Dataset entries
★ ★ ★ ★ ★ ★ ★
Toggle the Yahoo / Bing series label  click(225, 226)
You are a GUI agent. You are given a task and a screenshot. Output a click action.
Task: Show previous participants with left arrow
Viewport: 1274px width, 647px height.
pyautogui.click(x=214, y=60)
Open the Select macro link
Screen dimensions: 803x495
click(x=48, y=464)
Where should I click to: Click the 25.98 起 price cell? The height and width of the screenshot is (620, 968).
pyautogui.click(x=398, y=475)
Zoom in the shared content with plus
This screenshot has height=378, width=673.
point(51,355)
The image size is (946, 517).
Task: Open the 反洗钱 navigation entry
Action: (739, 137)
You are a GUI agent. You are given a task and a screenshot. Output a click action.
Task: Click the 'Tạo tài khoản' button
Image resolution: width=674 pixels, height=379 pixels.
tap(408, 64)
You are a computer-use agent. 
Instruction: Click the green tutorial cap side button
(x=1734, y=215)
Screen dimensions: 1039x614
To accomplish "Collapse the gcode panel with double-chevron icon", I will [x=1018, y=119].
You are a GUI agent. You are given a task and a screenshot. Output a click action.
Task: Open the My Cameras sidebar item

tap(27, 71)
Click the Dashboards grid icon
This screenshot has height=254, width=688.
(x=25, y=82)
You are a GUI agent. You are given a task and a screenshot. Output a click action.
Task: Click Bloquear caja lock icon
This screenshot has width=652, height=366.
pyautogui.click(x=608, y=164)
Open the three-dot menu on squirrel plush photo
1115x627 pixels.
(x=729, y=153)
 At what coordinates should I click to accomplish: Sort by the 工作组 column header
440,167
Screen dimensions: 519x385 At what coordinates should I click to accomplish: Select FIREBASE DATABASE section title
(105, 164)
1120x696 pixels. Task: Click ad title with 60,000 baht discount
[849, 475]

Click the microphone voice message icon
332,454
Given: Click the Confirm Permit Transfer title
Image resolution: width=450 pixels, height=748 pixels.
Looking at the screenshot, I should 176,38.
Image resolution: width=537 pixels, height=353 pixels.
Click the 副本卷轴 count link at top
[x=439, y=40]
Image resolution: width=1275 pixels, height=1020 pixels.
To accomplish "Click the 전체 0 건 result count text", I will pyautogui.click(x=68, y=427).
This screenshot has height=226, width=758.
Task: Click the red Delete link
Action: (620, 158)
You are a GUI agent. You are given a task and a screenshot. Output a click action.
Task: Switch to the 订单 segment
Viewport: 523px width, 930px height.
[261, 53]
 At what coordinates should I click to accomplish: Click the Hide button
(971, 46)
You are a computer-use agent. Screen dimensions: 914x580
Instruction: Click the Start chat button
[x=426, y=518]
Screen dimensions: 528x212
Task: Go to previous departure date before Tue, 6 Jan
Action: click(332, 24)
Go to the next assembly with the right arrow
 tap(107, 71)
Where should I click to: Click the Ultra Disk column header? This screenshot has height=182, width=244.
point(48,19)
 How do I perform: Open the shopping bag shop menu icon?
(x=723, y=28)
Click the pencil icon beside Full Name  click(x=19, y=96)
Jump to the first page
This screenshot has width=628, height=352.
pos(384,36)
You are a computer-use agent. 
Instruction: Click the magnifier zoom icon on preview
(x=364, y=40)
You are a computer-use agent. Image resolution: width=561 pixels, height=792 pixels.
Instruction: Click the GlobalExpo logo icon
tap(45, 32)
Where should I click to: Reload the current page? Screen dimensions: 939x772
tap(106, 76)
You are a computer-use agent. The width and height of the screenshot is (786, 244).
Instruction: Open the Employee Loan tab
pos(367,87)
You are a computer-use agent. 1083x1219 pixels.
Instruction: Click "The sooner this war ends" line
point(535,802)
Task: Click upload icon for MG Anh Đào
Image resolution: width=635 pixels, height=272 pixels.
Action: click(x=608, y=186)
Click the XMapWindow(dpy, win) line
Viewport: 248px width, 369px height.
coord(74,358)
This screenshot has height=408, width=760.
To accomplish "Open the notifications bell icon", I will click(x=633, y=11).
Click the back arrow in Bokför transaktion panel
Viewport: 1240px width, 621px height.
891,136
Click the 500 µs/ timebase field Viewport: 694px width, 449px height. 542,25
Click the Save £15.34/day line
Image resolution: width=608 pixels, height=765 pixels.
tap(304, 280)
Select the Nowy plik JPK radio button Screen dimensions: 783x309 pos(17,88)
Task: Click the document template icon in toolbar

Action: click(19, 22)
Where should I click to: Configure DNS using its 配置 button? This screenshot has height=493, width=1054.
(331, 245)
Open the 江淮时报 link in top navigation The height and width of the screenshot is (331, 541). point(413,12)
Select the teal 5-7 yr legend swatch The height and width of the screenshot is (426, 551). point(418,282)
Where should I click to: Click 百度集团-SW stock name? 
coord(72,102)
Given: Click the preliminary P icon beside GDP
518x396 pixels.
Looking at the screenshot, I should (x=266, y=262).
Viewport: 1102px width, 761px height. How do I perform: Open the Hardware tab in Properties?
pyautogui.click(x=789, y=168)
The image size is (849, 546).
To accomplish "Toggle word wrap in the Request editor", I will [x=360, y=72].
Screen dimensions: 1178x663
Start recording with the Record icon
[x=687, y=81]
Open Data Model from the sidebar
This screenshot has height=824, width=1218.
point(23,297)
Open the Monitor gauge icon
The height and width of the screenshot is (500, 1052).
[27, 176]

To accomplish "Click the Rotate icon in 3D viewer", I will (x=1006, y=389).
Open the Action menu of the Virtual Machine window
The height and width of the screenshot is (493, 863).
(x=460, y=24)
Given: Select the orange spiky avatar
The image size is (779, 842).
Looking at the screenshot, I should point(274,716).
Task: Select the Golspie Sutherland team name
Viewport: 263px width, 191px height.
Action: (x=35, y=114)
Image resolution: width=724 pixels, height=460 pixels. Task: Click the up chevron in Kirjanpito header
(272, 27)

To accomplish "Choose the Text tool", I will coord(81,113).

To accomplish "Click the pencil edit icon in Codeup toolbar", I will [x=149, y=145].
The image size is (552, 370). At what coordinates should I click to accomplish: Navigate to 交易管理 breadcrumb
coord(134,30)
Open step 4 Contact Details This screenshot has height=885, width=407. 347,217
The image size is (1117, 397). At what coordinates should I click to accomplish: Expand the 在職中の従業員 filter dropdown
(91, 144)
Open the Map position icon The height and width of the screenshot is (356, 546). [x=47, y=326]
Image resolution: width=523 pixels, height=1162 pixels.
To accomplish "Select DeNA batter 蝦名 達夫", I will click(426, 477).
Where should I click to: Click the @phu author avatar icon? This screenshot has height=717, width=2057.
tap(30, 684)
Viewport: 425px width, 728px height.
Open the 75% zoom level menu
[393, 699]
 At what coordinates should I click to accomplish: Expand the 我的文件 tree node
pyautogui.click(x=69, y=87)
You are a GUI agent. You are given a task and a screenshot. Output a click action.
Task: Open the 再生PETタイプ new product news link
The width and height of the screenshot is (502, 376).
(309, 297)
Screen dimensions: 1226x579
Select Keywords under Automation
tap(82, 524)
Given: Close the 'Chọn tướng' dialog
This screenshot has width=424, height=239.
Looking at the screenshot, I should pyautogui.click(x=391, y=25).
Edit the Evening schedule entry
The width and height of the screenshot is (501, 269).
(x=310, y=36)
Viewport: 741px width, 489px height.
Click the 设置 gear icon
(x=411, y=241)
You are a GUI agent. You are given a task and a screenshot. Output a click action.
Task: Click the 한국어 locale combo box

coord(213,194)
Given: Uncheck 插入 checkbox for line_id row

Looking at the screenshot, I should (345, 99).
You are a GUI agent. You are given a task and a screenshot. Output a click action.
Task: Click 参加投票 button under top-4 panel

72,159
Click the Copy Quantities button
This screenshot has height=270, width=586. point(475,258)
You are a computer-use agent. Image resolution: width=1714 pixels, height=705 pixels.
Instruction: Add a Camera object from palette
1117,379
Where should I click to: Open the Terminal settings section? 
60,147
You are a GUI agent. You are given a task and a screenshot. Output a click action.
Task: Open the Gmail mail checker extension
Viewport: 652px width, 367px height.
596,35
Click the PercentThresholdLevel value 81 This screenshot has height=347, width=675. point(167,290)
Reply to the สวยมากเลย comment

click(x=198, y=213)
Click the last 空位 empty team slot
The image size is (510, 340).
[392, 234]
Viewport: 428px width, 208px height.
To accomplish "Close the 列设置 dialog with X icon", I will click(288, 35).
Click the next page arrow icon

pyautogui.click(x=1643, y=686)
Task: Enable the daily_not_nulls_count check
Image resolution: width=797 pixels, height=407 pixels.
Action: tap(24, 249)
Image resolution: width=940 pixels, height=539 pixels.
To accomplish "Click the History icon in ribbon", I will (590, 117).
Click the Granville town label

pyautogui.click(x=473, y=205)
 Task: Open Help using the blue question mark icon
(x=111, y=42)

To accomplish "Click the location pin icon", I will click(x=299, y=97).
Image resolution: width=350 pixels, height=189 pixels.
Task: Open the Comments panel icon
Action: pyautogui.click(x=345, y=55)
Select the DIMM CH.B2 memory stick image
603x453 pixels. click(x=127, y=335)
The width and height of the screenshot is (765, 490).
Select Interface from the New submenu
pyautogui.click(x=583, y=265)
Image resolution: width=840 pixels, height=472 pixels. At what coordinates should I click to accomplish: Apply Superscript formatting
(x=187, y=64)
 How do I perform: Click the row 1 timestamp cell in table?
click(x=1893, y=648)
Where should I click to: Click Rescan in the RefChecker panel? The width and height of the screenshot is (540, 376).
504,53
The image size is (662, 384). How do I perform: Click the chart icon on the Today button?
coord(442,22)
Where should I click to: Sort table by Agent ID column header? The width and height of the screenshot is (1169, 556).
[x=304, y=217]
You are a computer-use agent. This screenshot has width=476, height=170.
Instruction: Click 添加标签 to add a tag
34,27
★ ★ ★ ★ ★ ★ ★
=== What is needed ===
Your answer must be the lines above from the one containing "Viewport: 741px width, 489px height." to the one containing "The width and height of the screenshot is (765, 490).", both included, restated word for word.

=== Solved exercise ===
Viewport: 741px width, 489px height.
Click the 设置 gear icon
(x=411, y=241)
You are a GUI agent. You are given a task and a screenshot. Output a click action.
Task: Click the 한국어 locale combo box

coord(213,194)
Given: Uncheck 插入 checkbox for line_id row

Looking at the screenshot, I should (345, 99).
You are a GUI agent. You are given a task and a screenshot. Output a click action.
Task: Click 参加投票 button under top-4 panel

72,159
Click the Copy Quantities button
This screenshot has height=270, width=586. point(475,258)
You are a computer-use agent. Image resolution: width=1714 pixels, height=705 pixels.
Instruction: Add a Camera object from palette
1117,379
Where should I click to: Open the Terminal settings section? 
60,147
You are a GUI agent. You are given a task and a screenshot. Output a click action.
Task: Open the Gmail mail checker extension
Viewport: 652px width, 367px height.
596,35
Click the PercentThresholdLevel value 81 This screenshot has height=347, width=675. point(167,290)
Reply to the สวยมากเลย comment

click(x=198, y=213)
Click the last 空位 empty team slot
The image size is (510, 340).
[392, 234]
Viewport: 428px width, 208px height.
To accomplish "Close the 列设置 dialog with X icon", I will click(288, 35).
Click the next page arrow icon

pyautogui.click(x=1643, y=686)
Task: Enable the daily_not_nulls_count check
Image resolution: width=797 pixels, height=407 pixels.
Action: tap(24, 249)
Image resolution: width=940 pixels, height=539 pixels.
To accomplish "Click the History icon in ribbon", I will (590, 117).
Click the Granville town label

pyautogui.click(x=473, y=205)
 Task: Open Help using the blue question mark icon
(x=111, y=42)

To accomplish "Click the location pin icon", I will click(x=299, y=97).
Image resolution: width=350 pixels, height=189 pixels.
Task: Open the Comments panel icon
Action: pyautogui.click(x=345, y=55)
Select the DIMM CH.B2 memory stick image
603x453 pixels. click(x=127, y=335)
The width and height of the screenshot is (765, 490).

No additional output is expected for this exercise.